Requirement: Quote the lines below verbatim, from the line with "The width and height of the screenshot is (768, 452)." through the last line, inclusive.

Provided information:
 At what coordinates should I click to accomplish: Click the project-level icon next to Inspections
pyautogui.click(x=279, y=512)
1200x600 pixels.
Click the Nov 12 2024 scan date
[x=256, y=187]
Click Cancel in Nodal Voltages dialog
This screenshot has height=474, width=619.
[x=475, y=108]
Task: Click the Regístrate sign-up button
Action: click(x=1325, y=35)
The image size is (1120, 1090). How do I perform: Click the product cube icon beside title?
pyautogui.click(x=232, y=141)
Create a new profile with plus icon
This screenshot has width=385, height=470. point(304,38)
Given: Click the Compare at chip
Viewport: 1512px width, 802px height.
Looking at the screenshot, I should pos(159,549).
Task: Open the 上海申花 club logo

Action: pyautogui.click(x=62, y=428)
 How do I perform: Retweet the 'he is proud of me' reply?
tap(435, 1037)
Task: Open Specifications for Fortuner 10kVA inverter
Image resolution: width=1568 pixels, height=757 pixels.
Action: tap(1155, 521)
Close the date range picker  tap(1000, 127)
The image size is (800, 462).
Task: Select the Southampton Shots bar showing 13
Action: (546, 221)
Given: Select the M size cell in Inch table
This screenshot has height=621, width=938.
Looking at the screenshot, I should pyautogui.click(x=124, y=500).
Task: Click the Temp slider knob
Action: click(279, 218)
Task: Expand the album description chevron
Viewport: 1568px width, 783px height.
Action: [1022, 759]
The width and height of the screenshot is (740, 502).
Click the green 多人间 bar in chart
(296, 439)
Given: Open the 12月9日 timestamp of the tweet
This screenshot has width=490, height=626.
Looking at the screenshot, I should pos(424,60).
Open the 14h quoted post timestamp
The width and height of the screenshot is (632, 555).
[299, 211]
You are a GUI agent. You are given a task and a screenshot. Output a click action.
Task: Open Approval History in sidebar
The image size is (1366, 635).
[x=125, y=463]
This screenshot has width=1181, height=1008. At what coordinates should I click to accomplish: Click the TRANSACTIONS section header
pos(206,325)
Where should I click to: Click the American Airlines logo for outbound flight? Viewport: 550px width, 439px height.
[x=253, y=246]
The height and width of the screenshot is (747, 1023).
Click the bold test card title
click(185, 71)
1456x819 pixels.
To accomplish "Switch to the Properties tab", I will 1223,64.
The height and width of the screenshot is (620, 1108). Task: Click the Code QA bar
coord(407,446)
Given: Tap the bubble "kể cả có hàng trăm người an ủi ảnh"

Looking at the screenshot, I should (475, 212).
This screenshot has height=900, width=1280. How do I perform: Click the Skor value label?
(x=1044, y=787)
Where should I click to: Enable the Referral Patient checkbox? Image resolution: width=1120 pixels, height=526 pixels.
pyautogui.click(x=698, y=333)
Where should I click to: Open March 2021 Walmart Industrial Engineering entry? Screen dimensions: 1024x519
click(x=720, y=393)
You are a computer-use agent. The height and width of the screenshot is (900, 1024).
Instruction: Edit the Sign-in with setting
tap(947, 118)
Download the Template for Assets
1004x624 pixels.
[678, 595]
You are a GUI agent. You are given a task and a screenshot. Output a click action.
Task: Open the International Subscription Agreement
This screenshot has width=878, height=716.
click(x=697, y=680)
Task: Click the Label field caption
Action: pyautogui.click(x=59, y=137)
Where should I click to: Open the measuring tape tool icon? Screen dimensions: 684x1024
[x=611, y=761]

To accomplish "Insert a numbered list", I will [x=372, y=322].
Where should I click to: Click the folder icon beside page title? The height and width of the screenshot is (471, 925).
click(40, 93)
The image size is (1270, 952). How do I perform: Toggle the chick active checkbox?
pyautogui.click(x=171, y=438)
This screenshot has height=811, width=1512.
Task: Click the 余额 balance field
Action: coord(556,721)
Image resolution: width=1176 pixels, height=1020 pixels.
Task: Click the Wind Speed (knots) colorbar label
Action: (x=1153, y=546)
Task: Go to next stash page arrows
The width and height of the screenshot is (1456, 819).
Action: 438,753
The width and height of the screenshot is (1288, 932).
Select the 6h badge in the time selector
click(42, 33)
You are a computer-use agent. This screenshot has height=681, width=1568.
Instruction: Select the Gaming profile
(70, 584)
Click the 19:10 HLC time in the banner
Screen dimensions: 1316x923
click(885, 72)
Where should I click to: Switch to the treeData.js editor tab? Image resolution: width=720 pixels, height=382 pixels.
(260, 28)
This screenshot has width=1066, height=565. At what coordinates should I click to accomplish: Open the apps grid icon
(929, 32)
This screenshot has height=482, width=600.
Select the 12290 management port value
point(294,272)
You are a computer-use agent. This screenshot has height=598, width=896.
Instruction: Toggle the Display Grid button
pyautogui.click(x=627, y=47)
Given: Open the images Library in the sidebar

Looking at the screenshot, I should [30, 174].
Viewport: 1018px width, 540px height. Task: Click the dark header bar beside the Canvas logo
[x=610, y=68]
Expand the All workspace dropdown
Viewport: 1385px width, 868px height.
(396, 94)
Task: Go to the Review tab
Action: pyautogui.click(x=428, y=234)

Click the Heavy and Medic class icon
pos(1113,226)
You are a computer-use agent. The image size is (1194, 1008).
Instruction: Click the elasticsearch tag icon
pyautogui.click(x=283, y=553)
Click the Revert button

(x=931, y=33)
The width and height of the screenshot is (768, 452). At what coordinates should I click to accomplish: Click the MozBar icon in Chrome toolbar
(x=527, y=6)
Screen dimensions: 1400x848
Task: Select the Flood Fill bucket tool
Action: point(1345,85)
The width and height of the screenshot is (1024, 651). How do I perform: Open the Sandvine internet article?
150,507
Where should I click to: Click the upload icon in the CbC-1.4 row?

Output for this task:
The width and height of the screenshot is (768, 452). At what coordinates should I click to accomplish: Click the MozBar icon in Chrome toolbar
(x=527, y=6)
Screen dimensions: 1400x848
Task: Select the Flood Fill bucket tool
Action: point(1345,85)
The width and height of the screenshot is (1024, 651). How do I perform: Open the Sandvine internet article?
150,507
Where should I click to: Click the upload icon in the CbC-1.4 row?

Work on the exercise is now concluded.